Then I get ready to watch the videos I got out from the video shop by taking
the printers offline and disconnecting the phone, and I notice that the
frame-grabber video player is gone from the office. Someone has obviously
moved it while I was away...
I make some discreet enquiries under the threat of rm -r, and find out that
the secretary now has posession of it. So I mosey on down and ask to take
it away. Only I can't because I've got to sign *THE BOOK*, saying when it
will be back, how many minutes of tape I'm going to put thru it, if I'm
going to be watching PAL or NTSC etc. Then it's all fed into her *personal*
computer (which I'm not allowed to touch because it doesn't belong to us)
so she can produce full colour plots about who's not working in the
department.
I mention that it's not coming back - as I was the person that put the
hammer through the frame grabber in the first place, I should be the one to
hold the video. She then tells me that that's not acceptable, and I will
have to find some other video to use, she needs access to get to the video
24 hours a day, in case someone needs it. And because she takes her PC home
at night, I needn't think that I can fake any borrowing records. All this
I see for what it really is - a thinly disguised attempt to gain access to
the seat of power (The Operators Room) by the Bastard Secretary from Hell.
I decide to let it slide for once, after all she does get the snail mail
into the correct distribution slots about 20% of the time, so that can't be
so bad.
Next morning, I get in about 2pm and find that I have three departmental
memos about the status of other stuff that is in the Computer Room that has
been "incorrectly inventorised" as "Awaiting Repair" (The shithead
technician has been leaking privileged information in an effort to score
the secretary again - A tragic shame, I used to quite like him..) with a
note from the Big Boss authorizing the secretary to investigate. Attached
to all that is a note from the secretary herself stating that to action this
she requires a 24 hour access key to the Computer Room.

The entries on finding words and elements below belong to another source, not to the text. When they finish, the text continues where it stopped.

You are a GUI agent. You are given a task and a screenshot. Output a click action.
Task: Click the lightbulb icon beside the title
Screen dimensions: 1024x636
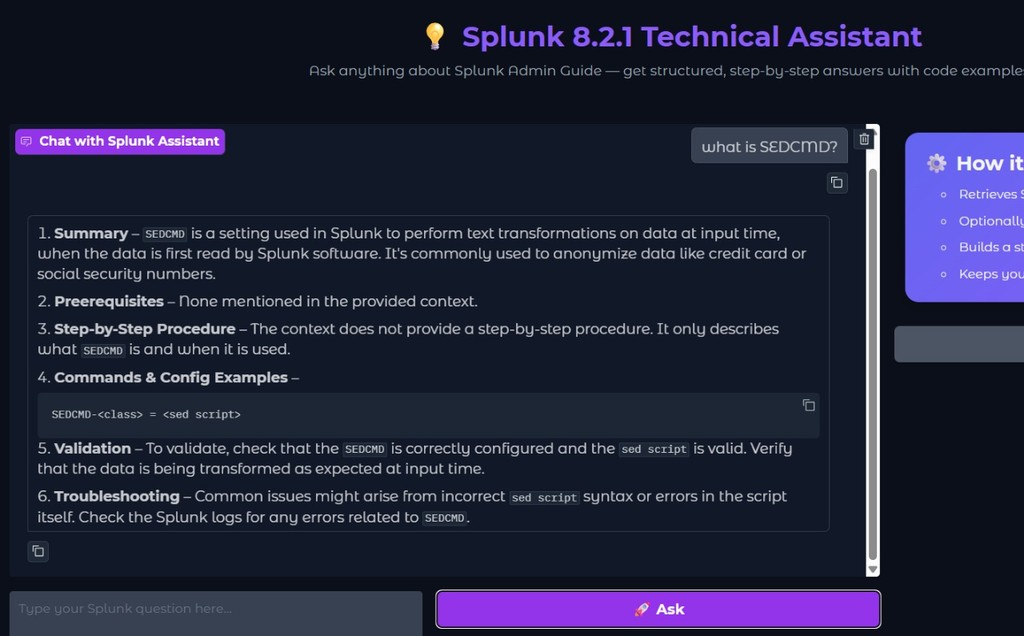(435, 37)
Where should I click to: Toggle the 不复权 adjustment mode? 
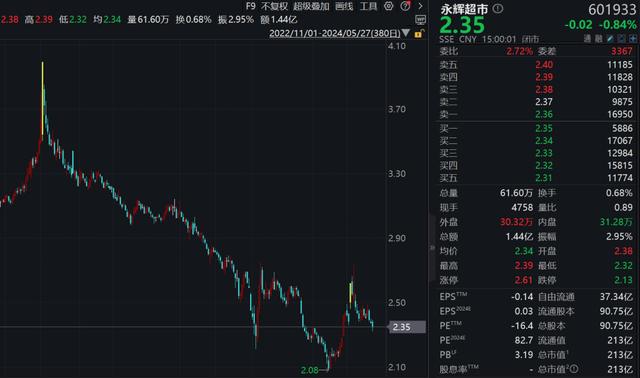click(274, 6)
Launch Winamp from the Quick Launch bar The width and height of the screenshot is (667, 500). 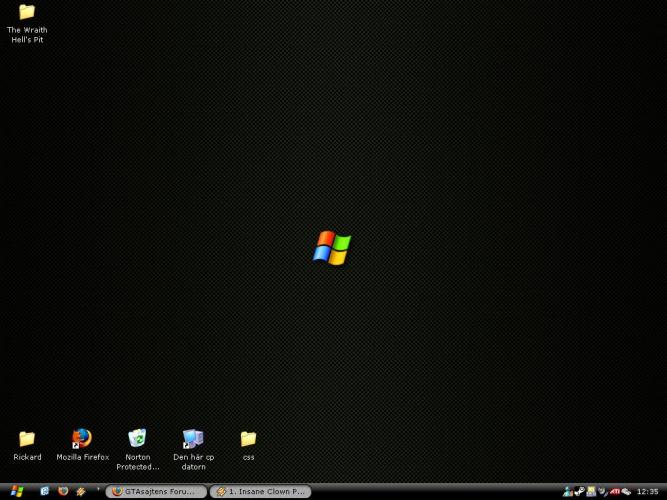pos(80,491)
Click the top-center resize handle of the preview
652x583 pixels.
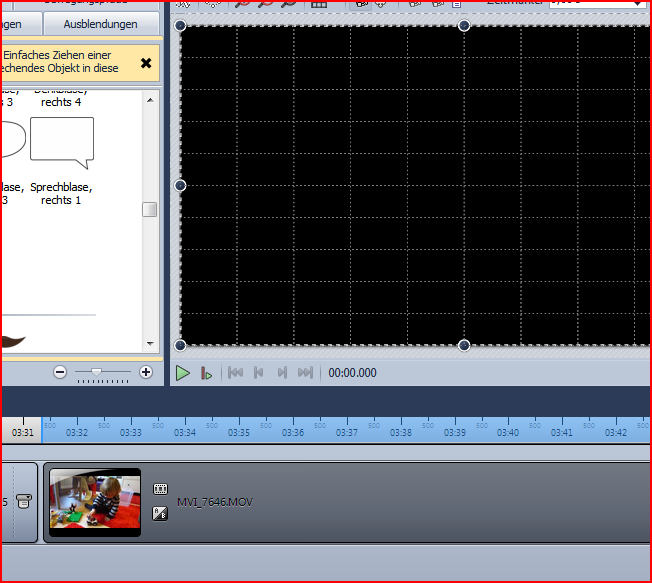[x=464, y=25]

ONCE AGAIN I realise that letting things slide never pays off. I look up
the secretary's RS232, Ethernet, Appletalk and Phone port numbers and yank
them from the comms rack. What the hell, I kick the circuit breakers to her
power points and lighting too while I'm at it. Then I strip off some mains
cable & plug it in...
The phone rings a couple of minutes later.
"WHAT'S HAPPENED TO MY ROOM?!" the secretary screeches at me.
"Your room?" I say, in a pleasant and innocent manner, using caller ID to
track down the room she's in. Ah! Just down the corridor
"Yes, MY ROOM! The power's gone off and everything is dead"
"Oh dear. What were you doing when the power went off? Perhaps you did
something stupid?"
"I did NOT! I was working on *my* PC!"
The way she says "*my*" is really getting to annoy me.
"You were working on *your* PC?" I say, reflectively.
"Yes!" She snarls
"Not your *own* *very personal* computer?"
"Yes.." She doesn't know what I'm getting at yet.
And now I exercise the basic law of Bastard Operating which roughly says,
Bastard Operators don't just win. Anyone can win. Bastard Operators win and
totally DEMORALISE. That's *real* winning.
"I hope you switched your machine off before you called"
"Why?" she barks, a little uncertain.
"Well, it's just that personal property isn't covered by the site insurance
policy. Why, if there was a power surge, heaven knows WHAT could happen to
an expensive peice of delicate *personal* machinery like..."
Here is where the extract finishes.